Mais uma vez estamos diante de indivíduos derrotados economicamente; uma

derrota refletida em crimes, perda de bens materiais e em uma total pulverização de laços

consanguíneos. Com “O amor”, Carrero retoma personagens anteriores, estendendo as

referências para trás, de volta à família que começou a ser desenhada em “Maçã agreste”

e que ressurge também em “Somos pedras”. A trama parte da recordação da provável

morte de Biba (concebida pelos irmãos Jeremias e Isís), com que Mateus (filho da relação

também incestuosa entre Jeremias e sua mãe Dolores), procura restaurar seu passado

remoto e recente.

A tetralogia fecha com “Tangolomango” e resgata, com tia Guilhermina (que

surge em “O amor”), outra perspectiva sobre a família Cavalcante do Rego. Carrero

inclusive amolda a própria linguagem do romance à consciência da personagem, criando

uma escrita semelhante a um diário em terceira pessoa dessa senhora que, dedicada a criar

o sobrinho Matheus, alimenta desejos reprimidos que irão explodir de vez durante seu

encontro com o Galo da Madrugada (maior bloco de rua do mundo, segundo o Guines).
5
Lido sob a luz retrospectiva dos três livros anteriores, “Tangolomango” parece querer

responder a essa pergunta: o peso do passado de fato determina o destino dos indivíduos?

Ao recorrer a personagens anteriores em novos espaços onde eles possam se desenvolver

mais plenamente, Carrero parece afirmar que não.

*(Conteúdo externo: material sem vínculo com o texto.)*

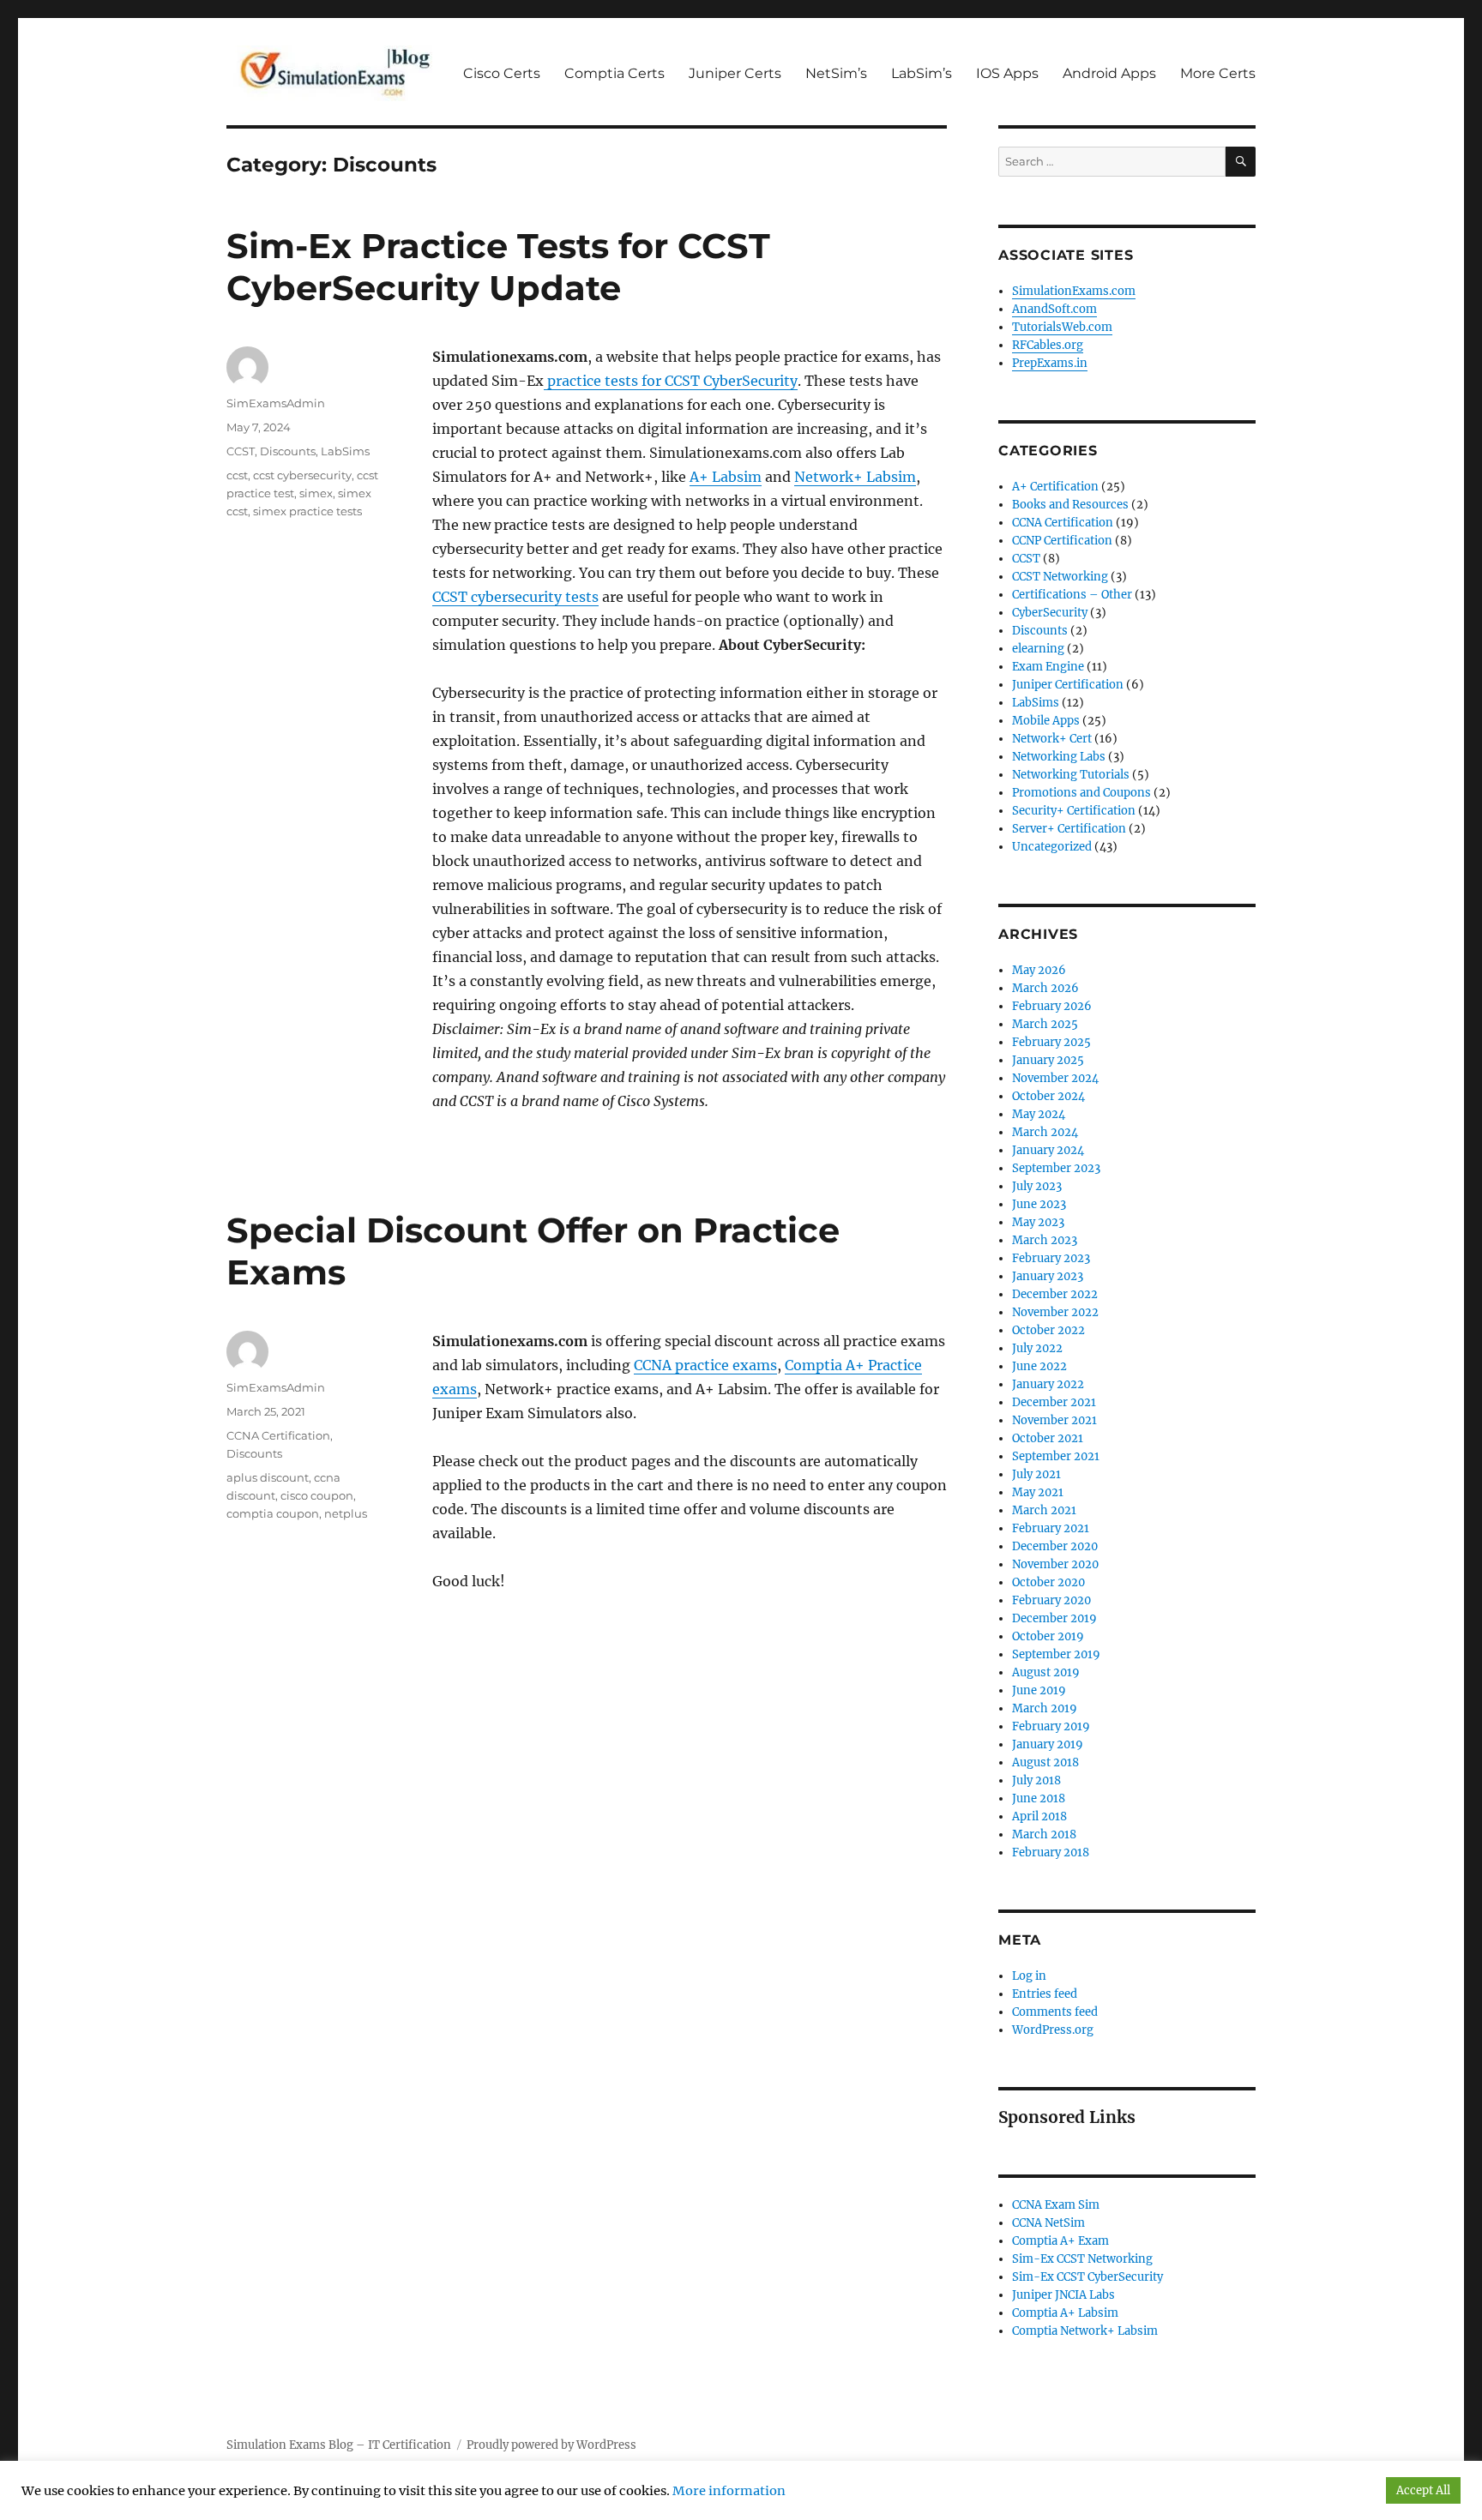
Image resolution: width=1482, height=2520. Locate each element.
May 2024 (1038, 1114)
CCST (240, 451)
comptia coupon (272, 1513)
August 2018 (1045, 1762)
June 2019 (1039, 1690)
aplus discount (267, 1477)
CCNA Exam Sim (1055, 2205)
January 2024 (1048, 1150)
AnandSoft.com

A tetralogia “Condenados à vida”, por fim, repisa a tese cruel de um amor capaz

de justificar todas as exclusões, colocando, principalmente nos três primeiros romances,

a civilização como o resultado insuperável da queda das famílias tradicionais. No limite,

a tetralogia encerra uma epopeia que canta com voz áspera o desaparecimento de um

mundo para a ascensão de um novo mundo. E como nenhuma mudança é pacífica, a

violência é pintada sempre um tom acima. O fato é que as personagens da tetralogia

possuem vida – e em determinado ponto da leitura nos pegamos pensando nelas como se

fossem pessoas de carne e osso. Isso só é possível de ser feito se o autor decidir se retirar

por completo de cena. Em outras palavras: quanto mais vida têm as personagens, menos

o autor é necessário. Essa é a lição. Isso o que Carrero consegue.